Roger Hagen, Audun Havnen, Odin Hjemdal, Leif Edward Ottesen Kennair, Truls Ryum, Stian Solem

Abstract

The aim of the current study was to explore protective (resilience) and vulnerability factors (dysfunctional metacognitions and brooding) for self-esteem. A total of 725 participants were included in a cross-sectional study. A path analysis revealed five paths to self-esteem. The three main paths were as follows: (1) symptoms -> metacognitions -> brooding -> self-esteem, (2) symptoms -> resilience -> self-esteem, and (3) a direct path from symptoms. The first path corresponds with the metacognitive model of psychopathology and suggests that triggers in the form of anxiety and depression symptoms lead to the activation of metacognitive beliefs, which in turn activates brooding in response to these triggers.
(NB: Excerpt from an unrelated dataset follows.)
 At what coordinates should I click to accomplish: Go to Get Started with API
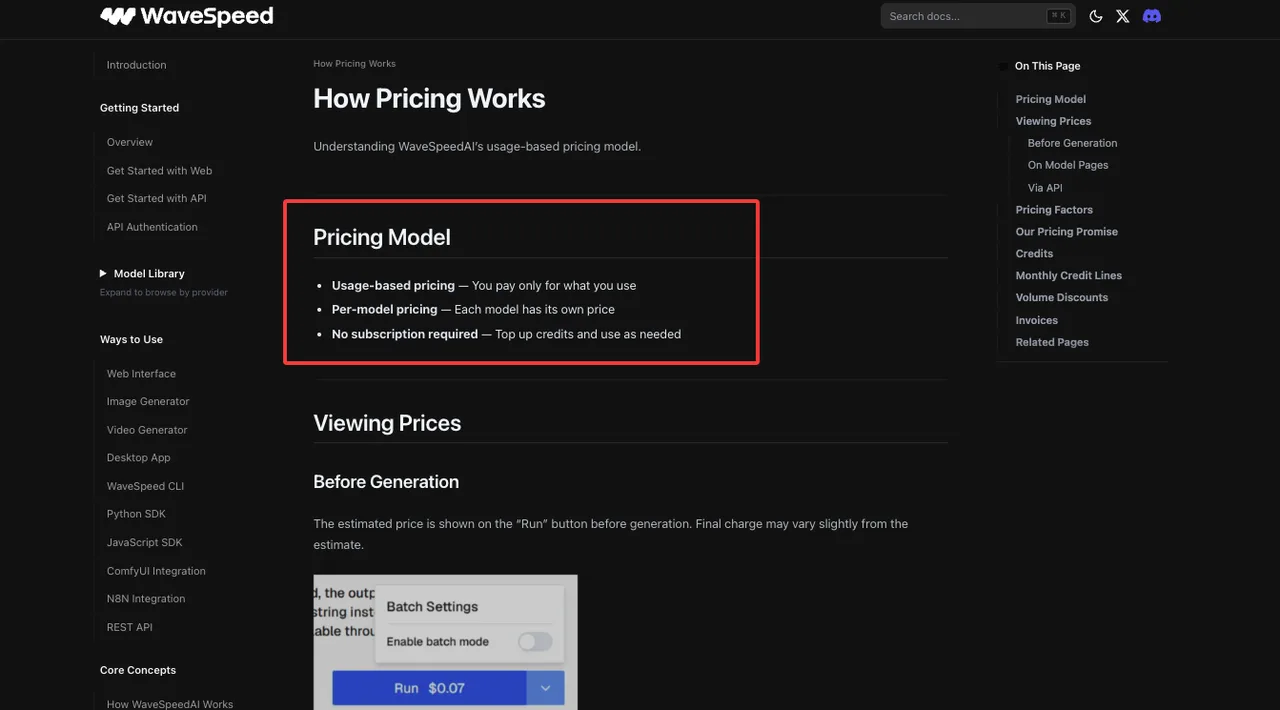click(157, 198)
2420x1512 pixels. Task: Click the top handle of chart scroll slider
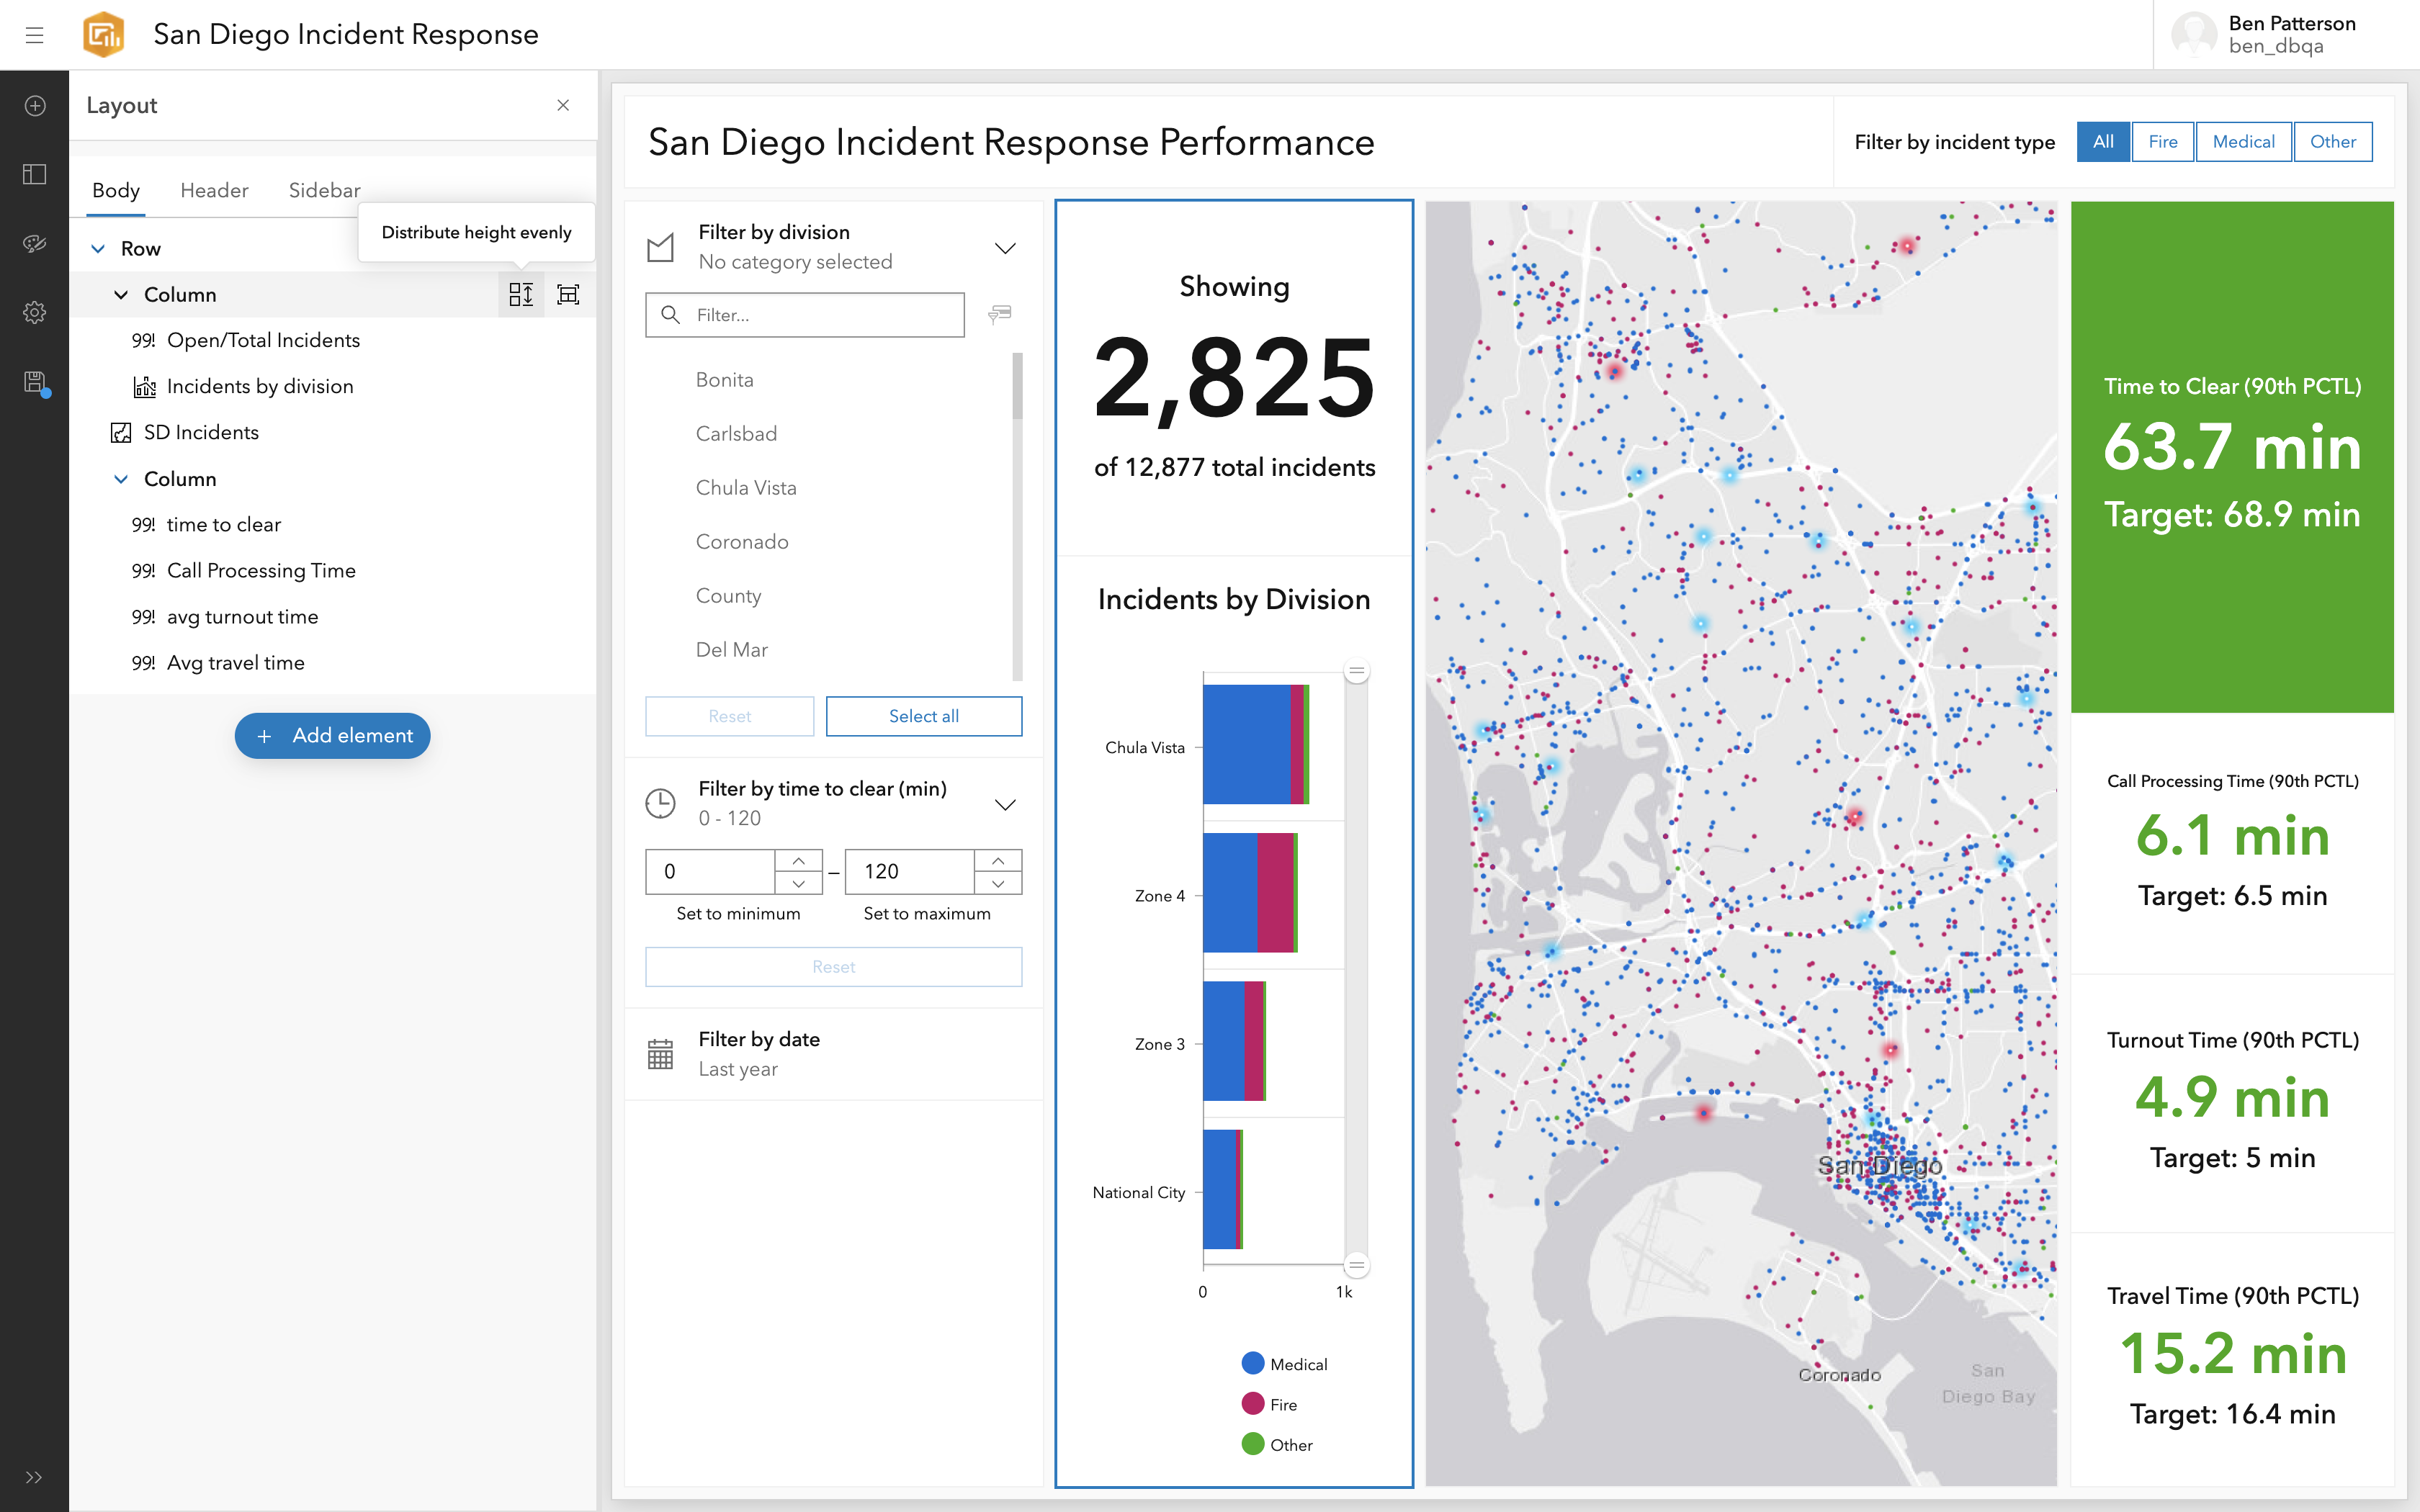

When a person engages in brooding, this makes the person vulnerable to experiencing low self-esteem. The second path suggests a protective role of resilience factors. The overall model explained 55% of the variance in self-esteem. Regression analysis found that unique predictors of self-esteem were female sex, symptoms of anxiety and depression, brooding, and resilience. These findings have possible clinical implications, as treatment may benefit from addressing both protective and vulnerability factors in individuals suffering from low self-esteem.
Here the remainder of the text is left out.